“TTT-NN: Test-Time Training on Nearest Neighbors for Large Language Models”, Moritz Hardt, Yu Sun2023-05-29 (, , ; backlinks)⁠:

[code; cf. AlphaZero retrieval, training on doc clusters for better context use] Many recent efforts aim to augment language models with relevant information retrieved from a database at test time. We avoid the need for prompt engineering by directly fine-tuning the model on data retrieved at test time using its standard training setup. For this purpose, we build a large-scale distributed nearest neighbor index based on text embeddings of the Pile dataset. Given a query to a language model, our system retrieves the neighbors of the query and fine-tunes the model on the text data corresponding to those neighbors.

Surprisingly, retrieving and training on as few as 20 neighbors, each for only one gradient iteration, drastically improves performance across more than 20 language modeling tasks in the Pile benchmark.
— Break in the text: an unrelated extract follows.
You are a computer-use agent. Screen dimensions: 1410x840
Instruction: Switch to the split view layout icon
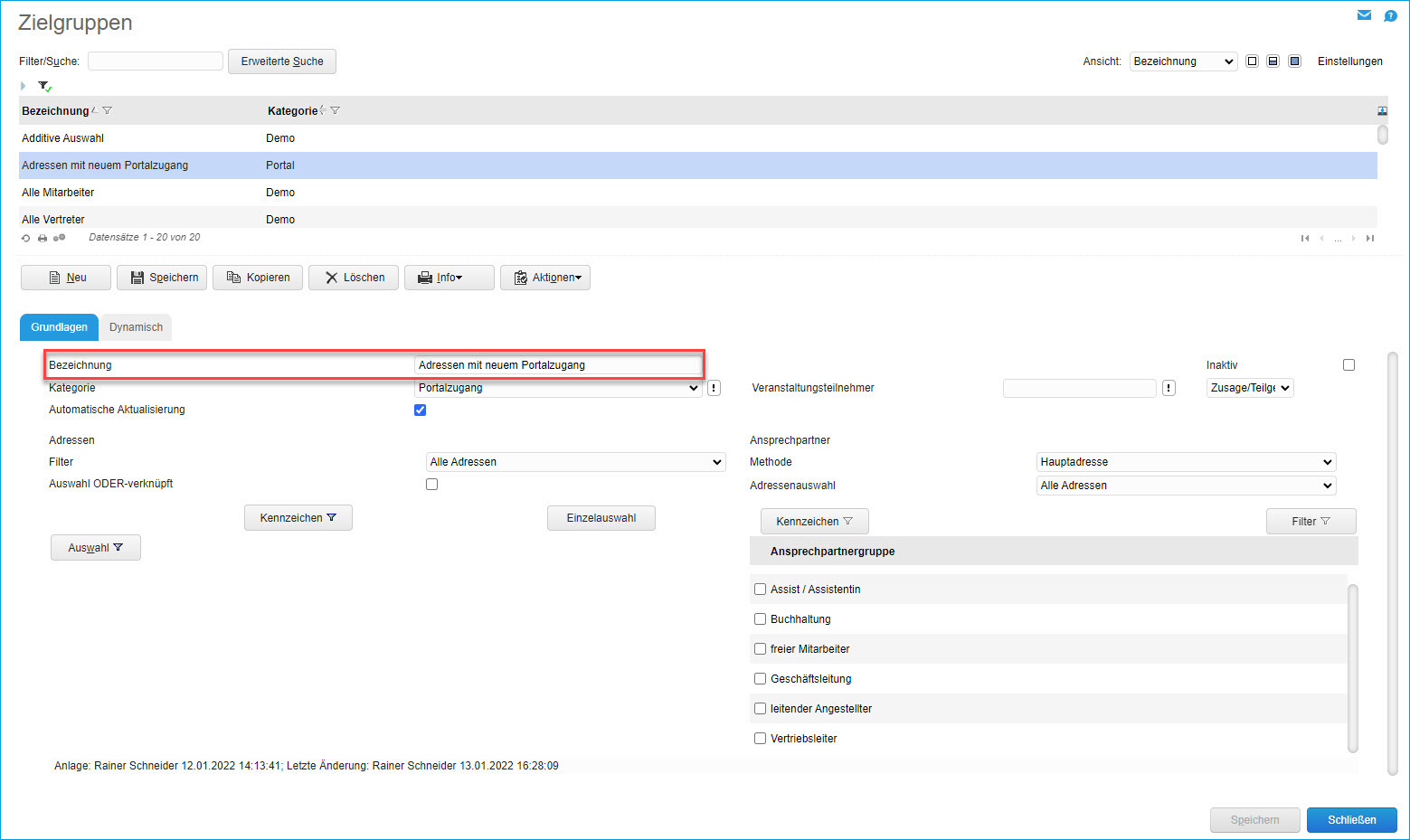point(1273,61)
For example, test-time training narrows the performance gap between a small GPT-2 model and a GPT-Neo model, more than 10× larger, that was specifically trained to convergence on the Pile. Sufficient index quality and size, however, are important.

Our work establishes a valuable first baseline for implementing test-time training in the context of large language models, opening the door to numerous promising research avenues.

[This is analogous to retrieval-augmented AlphaGo: dynamic evaluation : tree search, in terms of expert iteration on an imperfect model at runtime—equivalent to taking a single large gradient descent step onto the current problem (since self-attention ≈ gradient descent at runtime)]

Figure 5: Bits per byte results on all Pile tasks for a small GPT-2 model (117M parameters) before and after training on 50 nearest neighbors.

…We begin with an evaluation of test-time training on a small GPT-2 model with 117M parameters, the default HuggingFace gpt2 model from the transformers library. See Figure 5.

Figure 6 showcases the decrease in 3 different perplexity measures as we increase the number of nearest neighbors to train on. We can see that using 20 neighbors already achieves most of the decrease in perplexity, computationally costing less than half than using all the neighbors. Additional neighbors continue to decrease perplexities. Figure 6 focuses on the 6 largest Pile tasks in increasing order. These 6 tasks combined make up more than 70% of the Pile benchmark.

Figure 6: How different perplexities decrease on average with the number of neighbors on the 6 largest Pile tasks in ascending order Results for GPT-2 (117M parameters). Top: Bits per byte. Center: Byte perplexity. Bottom: Word perplexity.
Figure 6: How different perplexities decrease on average with the number of neighbors on the 6 largest Pile tasks in ascending order. Results for GPT-2 (117M parameters).
Top: Bits per byte. Center: Byte perplexity. Bottom: Word perplexity.
Figure 7: Results for GPT-2-Large (774M parameters). Top: Before and after TTT-NN with 50 neighbors on the top 6 tasks. Bottom: How bits per byte decrease with additional neighbors
Figure 7: Results for GPT-2-Large (774M parameters).
Top: Before and after TTT-NN with 50 neighbors on the top 6 tasks. Bottom: How bits per byte decrease with additional neighbors.
Figure 8: Results for GPT-Neo (1.3b parameters). Top: Before and after TTT-NN with 50 neighbors on the top 6 tasks. Bottom: How bits per byte decrease with each additional neighbor.
Figure 9: Training costs in seconds per neighbor on each task.

…Many methods use retrieved neighbors as additional context for the test instance, without test-time training. Unlike ours, models for those methods need to be trained also with retrieval and additional context. Due to the prohibitive cost of training with retrieval, we experiment with a baseline that simply uses the neighbors in-context at test time. Specifically, we concatenate the neighbors in increasing distance, and include as much of the concatenated text as possible into the context window of the test instance, in addition to its original context. This baseline improves performance in a few cases, eg. pile_enron, but does not help much overall.

…As long as the database contains some high-quality data from a particular underrepresented group, test-time training may benefit the group. Our experiments on the Pile give some support for this intuition, as the smaller tasks with less than 1% size, eg. pile_enron and pile_europarl, see much more substantial improvements than the larger ones, eg. pile_pile-cc and pile_pubmed-central, with more than 30% size together.

Test-time training might also help mitigate adversarial behaviors, including data poisoning attacks, by superimposing data at test time from a trusted data source. We hope to see more future work in this context.